During the last week of Eastmoors Steelworks in Splott in 1978, photographer Huw Powell was allowed access to photograph the end of an era.
Inksplott is incredibly excited to bring you the beautiful photographs of the last days of the steel works, which we believe have never been seen before.
We’re hoping that there are people you recognise and can share these photographs with them. We’ll be bringing you more information about the photographer and the story behind the scenes soon, but in the meantime, enjoy this incredible glimpse into the past (and the once beating industrial heart of Splott).
4.00 pm A employee, cycles away from the once busy entrance to East Moors Steel Works, Cardiff at the end of the plants final shift.
Clocking in for very last time.
10.30 am Making his way past the well used clocking-in-machine this man counts his final wage packet.
End of the line for this shunting engine, its driver and his mate.
9.00am From high on the catwalks, the complexity, the grime and the age of the 100 year old steel works can be clearly seen .
11..15am The last pay packets are now being collected by the men, many who had worked their entire lives in the plant.
11.30am Last decisions are made in offices.
The electricity running the production line is shut down for the final time.
One of the many small sad farewell parties around the works on its final day of production.
Shutting the huge machinary down for the last time.
11.00am The line forms at the wages office for the final wage packets.
9.30am Fresh steel, red hot and glowing, rolls down line for the final time.
10.00am The younger workers unsure what to do, are happy to hang about, their work is now finished.
11.00 Still clocked on, these men clear up the site that will be demolished in the coming months.
“Keep it tidy” the sign says. This man’s job was clearing slag from large buckets with a sledge hammer.
12.00am People stood about,killing time, unsure how to react .
They down tools ready to walk away from the job.
Two tungston light bulbs, hanging from the celing, lit up this mans work place. He is in charge of an decades old electricity generator that powered to the production line.
11.00 Their shift finished, these men use a washroom in filthy conditions that would never be tolerated in todays work enviroment.
11.40am A crane driver manovers the some of last of the glowing steel down the production line.
12.am By now the last drinks parties are in full swing around the site.
12.15am A lone man sits in one of the numerous grubby improvised canteens around the works, unsure what to do next.
Local children in a cafe next to the site. Their parents work in the steel works, and have left them in a safe place. These children would have been expected to join their fathers in the works when old enough.
12,30am A jam jar makes an improvised beer glass as the drinking really starts at the end of the final shift.
12.45am The P45’s and final pay packets are still being handed out from the secure wages office. There is tension among the men.
1pm. Unable to leave for the final time, this man was found drunk and crying to himself at the back of the Works.

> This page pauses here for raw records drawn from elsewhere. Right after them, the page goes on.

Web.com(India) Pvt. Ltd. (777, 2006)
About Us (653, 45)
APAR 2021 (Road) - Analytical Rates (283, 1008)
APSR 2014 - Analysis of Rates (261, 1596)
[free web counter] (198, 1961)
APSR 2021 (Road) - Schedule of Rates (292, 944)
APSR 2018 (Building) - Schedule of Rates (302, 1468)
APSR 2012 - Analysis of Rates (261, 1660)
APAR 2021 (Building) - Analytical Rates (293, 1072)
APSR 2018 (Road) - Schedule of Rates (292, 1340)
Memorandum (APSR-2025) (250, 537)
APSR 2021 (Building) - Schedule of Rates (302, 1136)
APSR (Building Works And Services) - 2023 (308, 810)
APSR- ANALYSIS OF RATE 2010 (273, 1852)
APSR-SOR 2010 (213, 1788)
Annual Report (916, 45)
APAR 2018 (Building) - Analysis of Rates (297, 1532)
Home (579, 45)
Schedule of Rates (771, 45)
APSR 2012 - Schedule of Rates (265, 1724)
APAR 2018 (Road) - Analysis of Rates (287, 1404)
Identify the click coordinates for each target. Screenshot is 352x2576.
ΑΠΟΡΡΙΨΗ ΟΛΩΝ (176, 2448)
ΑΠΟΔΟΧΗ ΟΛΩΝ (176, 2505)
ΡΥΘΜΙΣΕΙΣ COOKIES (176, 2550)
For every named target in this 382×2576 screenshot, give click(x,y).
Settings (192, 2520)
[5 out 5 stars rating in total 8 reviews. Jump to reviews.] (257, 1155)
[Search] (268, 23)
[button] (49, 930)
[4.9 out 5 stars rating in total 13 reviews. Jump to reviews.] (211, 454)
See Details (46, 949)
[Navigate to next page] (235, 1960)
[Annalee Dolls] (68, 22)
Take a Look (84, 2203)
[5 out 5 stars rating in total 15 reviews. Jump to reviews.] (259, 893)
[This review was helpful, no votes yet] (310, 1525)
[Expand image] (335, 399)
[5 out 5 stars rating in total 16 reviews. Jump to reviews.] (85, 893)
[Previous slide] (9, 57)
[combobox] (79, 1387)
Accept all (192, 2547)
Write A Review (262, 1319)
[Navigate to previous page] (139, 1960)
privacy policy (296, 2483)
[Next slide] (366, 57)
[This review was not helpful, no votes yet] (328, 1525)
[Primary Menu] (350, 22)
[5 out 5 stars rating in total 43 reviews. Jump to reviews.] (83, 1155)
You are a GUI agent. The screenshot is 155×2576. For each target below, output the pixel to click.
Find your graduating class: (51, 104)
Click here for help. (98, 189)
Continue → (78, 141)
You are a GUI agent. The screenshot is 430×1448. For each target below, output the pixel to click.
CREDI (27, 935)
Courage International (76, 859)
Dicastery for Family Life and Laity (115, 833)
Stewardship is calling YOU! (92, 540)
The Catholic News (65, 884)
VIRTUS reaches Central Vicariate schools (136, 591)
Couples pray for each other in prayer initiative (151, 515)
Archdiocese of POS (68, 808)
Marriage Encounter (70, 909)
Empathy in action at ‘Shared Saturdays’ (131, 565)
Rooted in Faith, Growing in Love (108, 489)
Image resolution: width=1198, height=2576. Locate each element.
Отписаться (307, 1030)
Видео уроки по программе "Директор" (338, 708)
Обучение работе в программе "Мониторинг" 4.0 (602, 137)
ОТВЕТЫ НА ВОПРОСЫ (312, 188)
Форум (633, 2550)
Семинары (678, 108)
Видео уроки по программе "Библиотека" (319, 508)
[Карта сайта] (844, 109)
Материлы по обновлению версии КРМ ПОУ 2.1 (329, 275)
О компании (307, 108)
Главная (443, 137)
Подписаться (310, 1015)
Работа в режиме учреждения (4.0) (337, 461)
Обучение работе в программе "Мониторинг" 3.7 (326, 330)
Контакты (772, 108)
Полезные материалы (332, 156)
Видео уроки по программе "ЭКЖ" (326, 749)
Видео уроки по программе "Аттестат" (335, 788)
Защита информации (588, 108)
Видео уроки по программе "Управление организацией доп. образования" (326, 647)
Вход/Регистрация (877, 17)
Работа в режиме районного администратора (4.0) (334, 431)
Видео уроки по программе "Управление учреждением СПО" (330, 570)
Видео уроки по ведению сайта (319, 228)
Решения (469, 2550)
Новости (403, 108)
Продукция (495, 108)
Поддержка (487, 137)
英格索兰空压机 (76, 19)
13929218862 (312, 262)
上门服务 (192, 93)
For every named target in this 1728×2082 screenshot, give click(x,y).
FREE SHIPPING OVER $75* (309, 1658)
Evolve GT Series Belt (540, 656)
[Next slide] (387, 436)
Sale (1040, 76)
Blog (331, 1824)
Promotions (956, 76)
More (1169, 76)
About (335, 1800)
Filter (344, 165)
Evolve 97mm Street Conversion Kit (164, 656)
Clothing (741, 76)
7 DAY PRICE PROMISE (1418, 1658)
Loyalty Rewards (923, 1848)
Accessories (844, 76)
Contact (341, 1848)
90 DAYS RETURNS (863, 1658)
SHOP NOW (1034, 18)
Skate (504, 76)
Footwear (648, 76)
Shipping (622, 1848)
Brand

The engineer in charge of these ancient generators.
The scale of the machinary dwarfes the man who operated it.
1.30pm Figures seem to become ghosts as they move around the redundent landscape.
2.00pm A ladder is ‘liberated’ by these men, who laughed happily as their ‘get away’ was photographed.
A landscape of complex industrial shapes with figures moving through for the last time.
A lanscape of complex industrail shapes with figures moving around it for the last time.
People from all over the works gather to watch the final ingots of steel that East Moors ever produced.
1.00pm The parties are now in full swing.
12.00am This man will not leave his post as the final steel passes him going down the production line.
11.00am A man gazes from a site control room,
“Keep it tidy” the sign says. This man’s job was clearing slag from large buckets with a sledge hammer.
12.20am After a life at the Works this man told me he was resigned to never working again.
12.50 the final pay packet goes safely In the back pocket
2.00pm The party continues.
2pm Well dressed and ready to collect his final wages.
2pm A works manager signs off paperwork for a final time.
The senior managers from British Steel watch the final day’s production.
3.30pm A well used tea and locker room now lies empty and deserted.
11.45am A crane driver oversees the movement of the final steel produced.
4pm and the steel works falls silent . A stray cat feels safe to come out. The buildings are now almost empty and the remaining people seem like ghosts.
1.00am The last pay packets are passed out through the grill from the wages department. There is none of the usual banter and it is clear this is a traumatic experience.
2.30pm This man told me he had worked here, looking after these aging machines, ever since he left school.
2.00pm This man has collected his final pay packet, and has gone straight to the Unemployment Benefit office set up on site.
100 years of steel production finished. A chalked message sums it up.
These images are so powerful and poignant – they belong to everyone. Inksplott will be working with the photographer to apply for funding to display the photos in Splott and give out copies to the people who are in the photographs, who are related to the people in the photographs or have a real connection to any of these photographs.
Watch this space for more information, but for now, enjoy these. I hope they find their way to the people connected to them.
A HUGE THANK YOU to Huw Powell for trusting Inksplott to share these photographs after all these years.